The politicians, he predicted, would be over-tired, overwrought and still antagonistic to one another, unable to think clearly. If they had to make a decision of such gravity, Clegg hoped they would be able to do so in a state of quiet calm, not in a panicked rush to cobble an administration together in time for the markets on Monday morning.

In this, as in so much else, the Liberal Democrat leader was to be disappointed. Denied the surge in support and seats the polls had promised, he lacked the clout to tell David Cameron, the Conservative leader, and the Labour PM, Gordon Brown, to calm down and get a good night's sleep. Instead he had to play fair maiden while the two suitors bowed before him, each offering a more perfect union than the other.

The result is that a sleep-deprived Clegg grapples with an excruciating dilemma. Only elected to parliament in 2005, it now falls to him to choose the next prime minister. Nearly 30 million votes were cast on Thursday but only one matters now it is up to Clegg to give the nod to what he used to deride as “the red or the blue team”. And whether he turns left or right, trouble awaits.

The appeal of a Conservative relationship — whether the flirtation of enabling a Tory minority government or the formality of marriage — is clear. Clegg always said he would deal first with the party with the most votes and seats, his definition of “a moral right to govern”. He can justifiably claim that a majority voted for change and therefore he is honour bound to install a new prime minister.

But the drawbacks are glaring. Too many Lib Dems — including big names such as Lords Ashdown and Steel — hint that they could not swallow an alliance with the old Tory enemy, so far apart on Europe, immigration and Trident missiles.

Millions of Lib Dem voters will feel the same way, howling that they didn't vote Clegg only to get Cameron.

Besides, and more crudely, Cameron hasn't offered Clegg enough — so far. All he pledged on the Lib Dem holy grail issue of electoral reform was an all-party inquiry. That's the most meagre form of promise in the political vocabulary. Perhaps it's an opening bid and will improve with negotiation.

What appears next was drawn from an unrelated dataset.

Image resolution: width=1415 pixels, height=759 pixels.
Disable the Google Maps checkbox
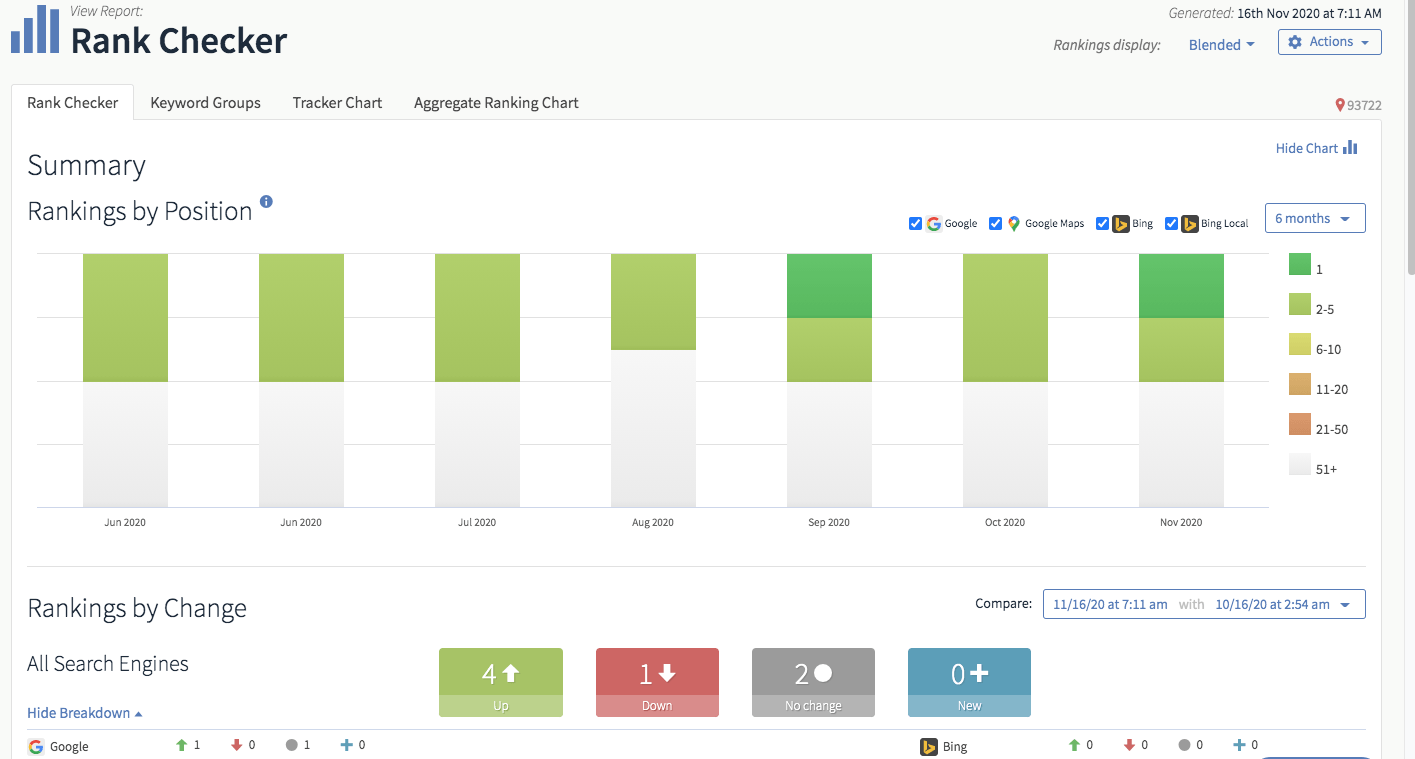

Clegg can see the trap here. If he rejects Tory advances over PR, the Conservatives will slam the Lib Dems for putting their narrow, anorak obsession with the electoral system ahead of Cameron's much-vaunted “national interest”. That's the Tories' game to make Clegg an offer he'll look churlish to refuse.

If he looks leftward, he'll find a Labour prime minister all but gagging to do a deal, promising the earth on electoral reform. Some Lib Dems in Tory seats will object, but most would feel more comfortable with Labour than they ever would with the Conservatives.